Briefing by Spokeswoman for President of General Assembly

EAST TIMOR:

There have been many questions on the death of the London Financial Times correspondent, Sander Thoenes, based in Jakarta. We contacted the Australian Mission on the matter and they informed us that the International Force in East Timor (INTERFET) does not have information on how and when Mr. Thoenes travelled to East Timor. However, it is understood that he arrived on Tuesday afternoon, Dili time.

Preliminary information available to INTERFET, but yet to be confirmed, is that shortly after his arrival, Mr. Thoenes hired a local driver of a motorbike to take him outside Dili. Reports were that the driver of the motorbike came forward after the body was discovered and alleged that he and Mr. Thoenes were chased by men in uniform who called on them to stop. When they did not, shots were fired. These reports are yet to be substantiated.

An investigation of the death is being conducted jointly by INTERFET and the Indonesian army.

Meanwhile, three Australian military planes carrying 30 tons of World Food Programme (WFP) humanitarian daily rations dropped the much- needed food assistance to three areas in the eastern region of East Timor.

The United Nations Children's Fund (UNICEF), which has reopened its office in Atambua, West Timor, reported that a truck with 1.2 metric tons of baby food left the town yesterday for Dili with the village of Dare as its final destination. The truck cleared several military checkpoints, but was turned back by militia elements on the outskirts of Dili. The truck reportedly returned safely to West Timor.

_Objective_:
Retype the East Timor briefing word for word, starting at "Briefing by Spokeswoman" and ending at "afternoon, Dili time.".

_Extracted entries_:
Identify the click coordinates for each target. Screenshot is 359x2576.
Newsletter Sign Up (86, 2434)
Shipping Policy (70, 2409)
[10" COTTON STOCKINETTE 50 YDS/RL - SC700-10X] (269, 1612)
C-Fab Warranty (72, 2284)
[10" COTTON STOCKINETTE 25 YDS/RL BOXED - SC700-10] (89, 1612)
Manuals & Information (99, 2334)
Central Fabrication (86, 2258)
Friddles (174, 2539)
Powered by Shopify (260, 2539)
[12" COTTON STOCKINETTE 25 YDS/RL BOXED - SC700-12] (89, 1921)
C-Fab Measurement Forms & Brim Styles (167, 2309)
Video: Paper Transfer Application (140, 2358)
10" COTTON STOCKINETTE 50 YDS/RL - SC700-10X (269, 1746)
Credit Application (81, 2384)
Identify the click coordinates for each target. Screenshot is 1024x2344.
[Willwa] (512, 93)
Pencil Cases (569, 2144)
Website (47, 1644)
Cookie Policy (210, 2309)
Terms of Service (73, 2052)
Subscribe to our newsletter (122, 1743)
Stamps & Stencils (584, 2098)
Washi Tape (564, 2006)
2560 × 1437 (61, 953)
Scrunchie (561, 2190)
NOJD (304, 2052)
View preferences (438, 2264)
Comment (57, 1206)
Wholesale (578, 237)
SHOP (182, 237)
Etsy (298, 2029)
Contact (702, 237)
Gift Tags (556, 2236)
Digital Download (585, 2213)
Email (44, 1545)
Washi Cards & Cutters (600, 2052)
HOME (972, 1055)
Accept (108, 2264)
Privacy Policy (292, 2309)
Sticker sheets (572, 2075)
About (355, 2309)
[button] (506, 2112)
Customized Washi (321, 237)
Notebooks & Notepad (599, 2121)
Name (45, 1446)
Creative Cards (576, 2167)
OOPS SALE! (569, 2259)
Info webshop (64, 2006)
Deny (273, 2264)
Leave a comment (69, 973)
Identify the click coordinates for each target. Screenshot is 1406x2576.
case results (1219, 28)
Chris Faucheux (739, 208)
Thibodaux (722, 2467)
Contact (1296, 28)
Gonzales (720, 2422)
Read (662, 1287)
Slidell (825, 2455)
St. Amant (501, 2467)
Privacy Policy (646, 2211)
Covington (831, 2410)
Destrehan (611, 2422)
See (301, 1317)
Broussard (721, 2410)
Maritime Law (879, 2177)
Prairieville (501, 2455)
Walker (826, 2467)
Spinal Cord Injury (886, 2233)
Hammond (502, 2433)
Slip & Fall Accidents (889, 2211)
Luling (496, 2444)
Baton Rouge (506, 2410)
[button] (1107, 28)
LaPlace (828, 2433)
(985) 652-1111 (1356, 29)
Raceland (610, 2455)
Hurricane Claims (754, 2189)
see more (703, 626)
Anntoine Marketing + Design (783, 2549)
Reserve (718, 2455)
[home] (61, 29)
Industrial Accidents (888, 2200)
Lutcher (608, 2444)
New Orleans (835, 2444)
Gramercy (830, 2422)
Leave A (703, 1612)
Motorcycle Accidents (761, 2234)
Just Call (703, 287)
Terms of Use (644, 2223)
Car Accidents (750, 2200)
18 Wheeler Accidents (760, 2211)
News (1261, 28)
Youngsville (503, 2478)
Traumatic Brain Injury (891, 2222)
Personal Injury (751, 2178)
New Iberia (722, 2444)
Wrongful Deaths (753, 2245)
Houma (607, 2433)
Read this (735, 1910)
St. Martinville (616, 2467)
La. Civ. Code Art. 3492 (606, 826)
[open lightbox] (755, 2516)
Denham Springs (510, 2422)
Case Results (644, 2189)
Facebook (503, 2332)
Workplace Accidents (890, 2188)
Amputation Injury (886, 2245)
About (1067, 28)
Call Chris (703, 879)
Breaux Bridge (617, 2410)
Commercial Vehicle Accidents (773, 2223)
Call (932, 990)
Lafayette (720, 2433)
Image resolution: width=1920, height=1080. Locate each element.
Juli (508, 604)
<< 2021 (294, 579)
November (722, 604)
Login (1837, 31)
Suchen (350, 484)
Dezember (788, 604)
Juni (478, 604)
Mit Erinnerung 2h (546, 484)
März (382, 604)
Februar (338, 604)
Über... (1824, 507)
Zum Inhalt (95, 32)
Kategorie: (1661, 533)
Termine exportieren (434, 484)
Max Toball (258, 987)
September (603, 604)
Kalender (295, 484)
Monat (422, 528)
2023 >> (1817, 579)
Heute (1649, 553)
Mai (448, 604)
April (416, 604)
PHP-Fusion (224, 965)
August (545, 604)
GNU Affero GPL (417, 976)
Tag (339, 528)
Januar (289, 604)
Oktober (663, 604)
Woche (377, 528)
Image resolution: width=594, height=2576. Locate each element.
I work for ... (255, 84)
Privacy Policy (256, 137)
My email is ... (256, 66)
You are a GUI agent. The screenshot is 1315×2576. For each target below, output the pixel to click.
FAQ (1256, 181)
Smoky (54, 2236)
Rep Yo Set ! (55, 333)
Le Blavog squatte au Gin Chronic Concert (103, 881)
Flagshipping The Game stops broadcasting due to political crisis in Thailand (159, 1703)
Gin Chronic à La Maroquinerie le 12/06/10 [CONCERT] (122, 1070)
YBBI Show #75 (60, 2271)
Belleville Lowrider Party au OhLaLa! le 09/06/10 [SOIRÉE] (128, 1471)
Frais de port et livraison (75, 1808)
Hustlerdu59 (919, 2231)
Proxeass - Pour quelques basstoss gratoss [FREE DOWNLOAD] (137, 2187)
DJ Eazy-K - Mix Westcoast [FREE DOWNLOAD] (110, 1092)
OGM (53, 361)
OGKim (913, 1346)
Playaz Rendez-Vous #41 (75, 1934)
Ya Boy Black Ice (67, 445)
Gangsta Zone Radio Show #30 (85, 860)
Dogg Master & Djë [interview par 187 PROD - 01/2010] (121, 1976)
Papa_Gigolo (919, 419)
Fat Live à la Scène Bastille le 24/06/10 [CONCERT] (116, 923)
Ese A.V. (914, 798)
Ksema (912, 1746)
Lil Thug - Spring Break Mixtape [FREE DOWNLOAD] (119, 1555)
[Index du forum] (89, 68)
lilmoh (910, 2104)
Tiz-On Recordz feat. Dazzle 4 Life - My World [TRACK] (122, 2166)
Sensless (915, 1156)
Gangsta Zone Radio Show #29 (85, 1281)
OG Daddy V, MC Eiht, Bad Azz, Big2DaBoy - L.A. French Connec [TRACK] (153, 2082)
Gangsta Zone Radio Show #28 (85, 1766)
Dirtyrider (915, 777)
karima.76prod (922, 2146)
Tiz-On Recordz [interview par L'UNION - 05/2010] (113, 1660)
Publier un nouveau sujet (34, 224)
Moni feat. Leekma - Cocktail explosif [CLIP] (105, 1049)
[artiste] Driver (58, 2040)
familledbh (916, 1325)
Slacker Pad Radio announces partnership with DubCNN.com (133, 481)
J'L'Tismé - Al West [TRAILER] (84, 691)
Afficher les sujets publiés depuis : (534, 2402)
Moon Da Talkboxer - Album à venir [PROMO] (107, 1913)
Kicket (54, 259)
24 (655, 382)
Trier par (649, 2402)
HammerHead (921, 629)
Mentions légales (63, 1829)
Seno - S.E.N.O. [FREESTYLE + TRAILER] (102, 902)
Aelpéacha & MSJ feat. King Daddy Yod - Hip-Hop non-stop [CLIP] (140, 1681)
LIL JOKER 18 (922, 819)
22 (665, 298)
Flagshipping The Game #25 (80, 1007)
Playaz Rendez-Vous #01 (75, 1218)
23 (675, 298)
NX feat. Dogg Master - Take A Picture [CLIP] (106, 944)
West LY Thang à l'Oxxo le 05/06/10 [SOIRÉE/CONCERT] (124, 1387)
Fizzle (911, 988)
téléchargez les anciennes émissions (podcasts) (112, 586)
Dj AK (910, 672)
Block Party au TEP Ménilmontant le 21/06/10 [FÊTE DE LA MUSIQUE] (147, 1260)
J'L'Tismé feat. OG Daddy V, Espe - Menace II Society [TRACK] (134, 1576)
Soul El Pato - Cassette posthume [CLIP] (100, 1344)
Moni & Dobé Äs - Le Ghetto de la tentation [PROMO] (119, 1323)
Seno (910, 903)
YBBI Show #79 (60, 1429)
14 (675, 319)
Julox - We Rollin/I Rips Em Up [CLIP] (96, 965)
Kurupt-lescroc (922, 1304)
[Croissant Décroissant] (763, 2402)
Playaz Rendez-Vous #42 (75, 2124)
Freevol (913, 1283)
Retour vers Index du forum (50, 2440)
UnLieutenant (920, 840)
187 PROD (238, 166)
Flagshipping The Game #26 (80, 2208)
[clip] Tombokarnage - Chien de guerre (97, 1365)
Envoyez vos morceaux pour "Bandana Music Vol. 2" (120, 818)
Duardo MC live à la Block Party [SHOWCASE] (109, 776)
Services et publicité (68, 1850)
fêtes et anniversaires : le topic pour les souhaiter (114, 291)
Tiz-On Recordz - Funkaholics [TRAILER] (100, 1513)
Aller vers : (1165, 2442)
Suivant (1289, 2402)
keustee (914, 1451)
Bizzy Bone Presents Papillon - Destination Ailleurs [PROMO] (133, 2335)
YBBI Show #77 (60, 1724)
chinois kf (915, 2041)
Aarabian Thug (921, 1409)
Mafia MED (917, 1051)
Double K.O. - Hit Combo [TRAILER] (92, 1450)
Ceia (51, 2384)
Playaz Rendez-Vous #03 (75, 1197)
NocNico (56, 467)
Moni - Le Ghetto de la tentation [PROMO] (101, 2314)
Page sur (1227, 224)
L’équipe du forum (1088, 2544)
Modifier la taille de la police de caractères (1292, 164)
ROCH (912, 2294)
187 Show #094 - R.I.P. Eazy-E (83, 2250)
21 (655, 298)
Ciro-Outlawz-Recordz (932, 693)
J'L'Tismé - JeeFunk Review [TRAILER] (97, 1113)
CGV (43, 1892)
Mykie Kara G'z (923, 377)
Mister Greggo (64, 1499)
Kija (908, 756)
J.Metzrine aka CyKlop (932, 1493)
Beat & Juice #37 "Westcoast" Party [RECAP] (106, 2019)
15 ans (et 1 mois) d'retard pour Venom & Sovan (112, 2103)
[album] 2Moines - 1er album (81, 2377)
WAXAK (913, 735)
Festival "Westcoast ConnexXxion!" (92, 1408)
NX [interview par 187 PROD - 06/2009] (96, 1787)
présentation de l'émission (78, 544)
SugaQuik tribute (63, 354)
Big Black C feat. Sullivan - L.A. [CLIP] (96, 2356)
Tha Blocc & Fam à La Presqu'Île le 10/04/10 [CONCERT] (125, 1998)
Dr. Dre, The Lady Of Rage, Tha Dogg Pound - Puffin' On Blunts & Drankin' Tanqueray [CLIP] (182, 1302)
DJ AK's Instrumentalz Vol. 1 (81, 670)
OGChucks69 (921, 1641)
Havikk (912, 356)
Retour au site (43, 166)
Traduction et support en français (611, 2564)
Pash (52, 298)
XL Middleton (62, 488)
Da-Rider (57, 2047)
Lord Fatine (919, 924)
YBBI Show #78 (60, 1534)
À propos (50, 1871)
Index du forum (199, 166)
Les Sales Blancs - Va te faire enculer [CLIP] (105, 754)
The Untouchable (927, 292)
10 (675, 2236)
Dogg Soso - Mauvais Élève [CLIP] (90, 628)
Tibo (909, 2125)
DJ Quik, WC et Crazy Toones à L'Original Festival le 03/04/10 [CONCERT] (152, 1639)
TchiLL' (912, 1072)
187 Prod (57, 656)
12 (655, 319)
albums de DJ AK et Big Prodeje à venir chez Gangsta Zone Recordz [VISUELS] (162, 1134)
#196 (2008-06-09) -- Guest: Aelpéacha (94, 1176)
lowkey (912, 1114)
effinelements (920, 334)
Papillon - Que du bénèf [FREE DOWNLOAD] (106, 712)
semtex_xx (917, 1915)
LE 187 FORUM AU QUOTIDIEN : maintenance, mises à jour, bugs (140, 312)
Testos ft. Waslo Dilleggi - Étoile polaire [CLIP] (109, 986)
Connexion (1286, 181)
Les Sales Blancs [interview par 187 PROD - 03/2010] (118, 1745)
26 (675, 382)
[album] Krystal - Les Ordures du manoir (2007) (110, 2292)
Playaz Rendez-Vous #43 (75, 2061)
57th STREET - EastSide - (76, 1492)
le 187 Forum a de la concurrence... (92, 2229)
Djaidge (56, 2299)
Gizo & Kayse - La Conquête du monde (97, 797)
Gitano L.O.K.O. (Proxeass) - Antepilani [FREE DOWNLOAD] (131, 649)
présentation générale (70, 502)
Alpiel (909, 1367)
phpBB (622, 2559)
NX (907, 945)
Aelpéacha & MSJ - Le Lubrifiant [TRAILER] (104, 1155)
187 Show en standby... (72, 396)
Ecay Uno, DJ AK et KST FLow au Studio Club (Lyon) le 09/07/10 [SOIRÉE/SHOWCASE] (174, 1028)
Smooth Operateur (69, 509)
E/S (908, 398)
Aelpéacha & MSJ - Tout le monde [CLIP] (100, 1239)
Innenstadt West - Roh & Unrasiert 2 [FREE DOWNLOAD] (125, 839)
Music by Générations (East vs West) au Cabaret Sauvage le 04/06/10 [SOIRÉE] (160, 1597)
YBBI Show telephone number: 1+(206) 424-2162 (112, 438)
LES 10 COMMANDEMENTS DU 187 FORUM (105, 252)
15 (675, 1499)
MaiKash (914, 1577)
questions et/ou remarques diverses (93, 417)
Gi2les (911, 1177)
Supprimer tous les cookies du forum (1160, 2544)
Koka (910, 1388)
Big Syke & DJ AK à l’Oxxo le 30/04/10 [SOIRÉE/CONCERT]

_Full response_:
Briefing by Spokeswoman for President of General Assembly

EAST TIMOR:

There have been many questions on the death of the London Financial Times correspondent, Sander Thoenes, based in Jakarta. We contacted the Australian Mission on the matter and they informed us that the International Force in East Timor (INTERFET) does not have information on how and when Mr. Thoenes travelled to East Timor. However, it is understood that he arrived on Tuesday afternoon, Dili time.